**STATED PROBLEM:** Copy out every one of the items below word for word.
## start DATA TO PROCESS
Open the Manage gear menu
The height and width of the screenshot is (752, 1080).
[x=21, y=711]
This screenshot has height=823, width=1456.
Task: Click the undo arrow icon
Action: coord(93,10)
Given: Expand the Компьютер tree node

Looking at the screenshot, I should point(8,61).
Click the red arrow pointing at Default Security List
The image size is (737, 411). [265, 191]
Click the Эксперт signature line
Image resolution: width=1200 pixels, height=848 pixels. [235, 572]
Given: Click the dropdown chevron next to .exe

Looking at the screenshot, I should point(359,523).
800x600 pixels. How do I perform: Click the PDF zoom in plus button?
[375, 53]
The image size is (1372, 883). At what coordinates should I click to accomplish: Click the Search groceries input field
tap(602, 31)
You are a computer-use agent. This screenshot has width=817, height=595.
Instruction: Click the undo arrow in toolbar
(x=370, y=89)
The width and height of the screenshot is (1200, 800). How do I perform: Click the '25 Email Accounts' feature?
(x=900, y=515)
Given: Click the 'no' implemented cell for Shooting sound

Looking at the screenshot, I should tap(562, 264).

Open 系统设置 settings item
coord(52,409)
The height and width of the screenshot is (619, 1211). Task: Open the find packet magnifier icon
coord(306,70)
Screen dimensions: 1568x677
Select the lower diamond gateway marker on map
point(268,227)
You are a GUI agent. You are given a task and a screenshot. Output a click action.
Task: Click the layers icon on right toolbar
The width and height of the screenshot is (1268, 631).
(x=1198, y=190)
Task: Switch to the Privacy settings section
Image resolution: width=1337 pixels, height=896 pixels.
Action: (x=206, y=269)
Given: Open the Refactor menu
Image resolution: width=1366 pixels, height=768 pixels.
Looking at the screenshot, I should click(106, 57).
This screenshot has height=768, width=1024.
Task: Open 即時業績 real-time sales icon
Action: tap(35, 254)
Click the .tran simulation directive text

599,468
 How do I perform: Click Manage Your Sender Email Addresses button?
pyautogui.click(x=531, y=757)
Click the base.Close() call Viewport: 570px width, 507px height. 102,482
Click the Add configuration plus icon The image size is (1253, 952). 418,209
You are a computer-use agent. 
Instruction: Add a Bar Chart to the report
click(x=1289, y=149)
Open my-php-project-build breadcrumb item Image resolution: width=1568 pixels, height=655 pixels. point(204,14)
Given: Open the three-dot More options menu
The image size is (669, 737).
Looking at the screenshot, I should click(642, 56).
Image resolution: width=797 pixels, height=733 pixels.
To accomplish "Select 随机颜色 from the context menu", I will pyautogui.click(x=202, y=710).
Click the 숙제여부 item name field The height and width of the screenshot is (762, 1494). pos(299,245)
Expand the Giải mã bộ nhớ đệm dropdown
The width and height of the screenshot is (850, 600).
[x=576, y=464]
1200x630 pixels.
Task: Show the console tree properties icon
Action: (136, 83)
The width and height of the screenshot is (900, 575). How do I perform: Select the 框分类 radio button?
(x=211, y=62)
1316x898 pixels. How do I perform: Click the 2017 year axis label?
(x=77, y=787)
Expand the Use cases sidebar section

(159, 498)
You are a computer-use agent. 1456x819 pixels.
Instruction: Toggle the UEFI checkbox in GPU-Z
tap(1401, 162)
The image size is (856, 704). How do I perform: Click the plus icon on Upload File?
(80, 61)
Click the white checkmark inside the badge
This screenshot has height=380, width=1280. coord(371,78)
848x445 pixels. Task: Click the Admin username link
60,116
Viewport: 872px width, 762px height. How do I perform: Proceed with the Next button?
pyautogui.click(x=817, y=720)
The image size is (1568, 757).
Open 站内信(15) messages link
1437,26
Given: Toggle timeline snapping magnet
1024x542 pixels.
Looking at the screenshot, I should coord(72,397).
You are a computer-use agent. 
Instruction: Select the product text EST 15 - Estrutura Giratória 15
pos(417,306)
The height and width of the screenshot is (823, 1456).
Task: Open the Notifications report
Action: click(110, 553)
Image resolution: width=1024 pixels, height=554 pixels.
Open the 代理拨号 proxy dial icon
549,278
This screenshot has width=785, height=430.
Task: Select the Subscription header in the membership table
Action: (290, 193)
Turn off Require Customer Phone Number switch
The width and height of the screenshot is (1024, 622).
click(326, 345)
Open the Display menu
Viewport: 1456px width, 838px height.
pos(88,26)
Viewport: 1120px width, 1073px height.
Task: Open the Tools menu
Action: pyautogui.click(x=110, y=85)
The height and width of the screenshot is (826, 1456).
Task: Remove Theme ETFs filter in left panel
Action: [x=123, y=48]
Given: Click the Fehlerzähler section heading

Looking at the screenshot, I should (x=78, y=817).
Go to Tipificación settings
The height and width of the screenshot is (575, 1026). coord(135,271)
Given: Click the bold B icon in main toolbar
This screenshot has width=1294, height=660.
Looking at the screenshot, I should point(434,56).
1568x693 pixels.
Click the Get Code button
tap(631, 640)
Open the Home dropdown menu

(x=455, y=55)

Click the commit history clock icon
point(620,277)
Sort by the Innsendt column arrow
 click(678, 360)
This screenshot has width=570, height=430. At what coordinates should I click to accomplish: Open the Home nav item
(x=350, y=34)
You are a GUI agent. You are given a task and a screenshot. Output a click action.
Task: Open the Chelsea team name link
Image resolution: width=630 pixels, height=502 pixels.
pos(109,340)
## end DATA TO PROCESS
**COMPLETE ANSWER:**
Open the Manage gear menu
The height and width of the screenshot is (752, 1080).
[x=21, y=711]
This screenshot has height=823, width=1456.
Task: Click the undo arrow icon
Action: coord(93,10)
Given: Expand the Компьютер tree node

Looking at the screenshot, I should point(8,61).
Click the red arrow pointing at Default Security List
The image size is (737, 411). [265, 191]
Click the Эксперт signature line
Image resolution: width=1200 pixels, height=848 pixels. [235, 572]
Given: Click the dropdown chevron next to .exe

Looking at the screenshot, I should point(359,523).
800x600 pixels. How do I perform: Click the PDF zoom in plus button?
[375, 53]
The image size is (1372, 883). At what coordinates should I click to accomplish: Click the Search groceries input field
tap(602, 31)
You are a computer-use agent. This screenshot has width=817, height=595.
Instruction: Click the undo arrow in toolbar
(x=370, y=89)
The width and height of the screenshot is (1200, 800). How do I perform: Click the '25 Email Accounts' feature?
(x=900, y=515)
Given: Click the 'no' implemented cell for Shooting sound

Looking at the screenshot, I should tap(562, 264).

Open 系统设置 settings item
coord(52,409)
The height and width of the screenshot is (619, 1211). Task: Open the find packet magnifier icon
coord(306,70)
Screen dimensions: 1568x677
Select the lower diamond gateway marker on map
point(268,227)
You are a GUI agent. You are given a task and a screenshot. Output a click action.
Task: Click the layers icon on right toolbar
The width and height of the screenshot is (1268, 631).
(x=1198, y=190)
Task: Switch to the Privacy settings section
Image resolution: width=1337 pixels, height=896 pixels.
Action: (x=206, y=269)
Given: Open the Refactor menu
Image resolution: width=1366 pixels, height=768 pixels.
Looking at the screenshot, I should click(106, 57).
This screenshot has height=768, width=1024.
Task: Open 即時業績 real-time sales icon
Action: tap(35, 254)
Click the .tran simulation directive text

599,468
 How do I perform: Click Manage Your Sender Email Addresses button?
pyautogui.click(x=531, y=757)
Click the base.Close() call Viewport: 570px width, 507px height. 102,482
Click the Add configuration plus icon The image size is (1253, 952). 418,209
You are a computer-use agent. 
Instruction: Add a Bar Chart to the report
click(x=1289, y=149)
Open my-php-project-build breadcrumb item Image resolution: width=1568 pixels, height=655 pixels. point(204,14)
Given: Open the three-dot More options menu
The image size is (669, 737).
Looking at the screenshot, I should click(642, 56).
Image resolution: width=797 pixels, height=733 pixels.
To accomplish "Select 随机颜色 from the context menu", I will pyautogui.click(x=202, y=710).
Click the 숙제여부 item name field The height and width of the screenshot is (762, 1494). pos(299,245)
Expand the Giải mã bộ nhớ đệm dropdown
The width and height of the screenshot is (850, 600).
[x=576, y=464]
1200x630 pixels.
Task: Show the console tree properties icon
Action: (136, 83)
The width and height of the screenshot is (900, 575). How do I perform: Select the 框分类 radio button?
(x=211, y=62)
1316x898 pixels. How do I perform: Click the 2017 year axis label?
(x=77, y=787)
Expand the Use cases sidebar section

(159, 498)
You are a computer-use agent. 1456x819 pixels.
Instruction: Toggle the UEFI checkbox in GPU-Z
tap(1401, 162)
The image size is (856, 704). How do I perform: Click the plus icon on Upload File?
(80, 61)
Click the white checkmark inside the badge
This screenshot has height=380, width=1280. coord(371,78)
848x445 pixels. Task: Click the Admin username link
60,116
Viewport: 872px width, 762px height. How do I perform: Proceed with the Next button?
pyautogui.click(x=817, y=720)
The image size is (1568, 757).
Open 站内信(15) messages link
1437,26
Given: Toggle timeline snapping magnet
1024x542 pixels.
Looking at the screenshot, I should coord(72,397).
You are a computer-use agent. 
Instruction: Select the product text EST 15 - Estrutura Giratória 15
pos(417,306)
The height and width of the screenshot is (823, 1456).
Task: Open the Notifications report
Action: click(110, 553)
Image resolution: width=1024 pixels, height=554 pixels.
Open the 代理拨号 proxy dial icon
549,278
This screenshot has width=785, height=430.
Task: Select the Subscription header in the membership table
Action: (290, 193)
Turn off Require Customer Phone Number switch
The width and height of the screenshot is (1024, 622).
click(326, 345)
Open the Display menu
Viewport: 1456px width, 838px height.
pos(88,26)
Viewport: 1120px width, 1073px height.
Task: Open the Tools menu
Action: pyautogui.click(x=110, y=85)
The height and width of the screenshot is (826, 1456).
Task: Remove Theme ETFs filter in left panel
Action: [x=123, y=48]
Given: Click the Fehlerzähler section heading

Looking at the screenshot, I should (x=78, y=817).
Go to Tipificación settings
The height and width of the screenshot is (575, 1026). coord(135,271)
Given: Click the bold B icon in main toolbar
This screenshot has width=1294, height=660.
Looking at the screenshot, I should point(434,56).
1568x693 pixels.
Click the Get Code button
tap(631, 640)
Open the Home dropdown menu

(x=455, y=55)

Click the commit history clock icon
point(620,277)
Sort by the Innsendt column arrow
 click(678, 360)
This screenshot has width=570, height=430. At what coordinates should I click to accomplish: Open the Home nav item
(x=350, y=34)
You are a GUI agent. You are given a task and a screenshot. Output a click action.
Task: Open the Chelsea team name link
Image resolution: width=630 pixels, height=502 pixels.
pos(109,340)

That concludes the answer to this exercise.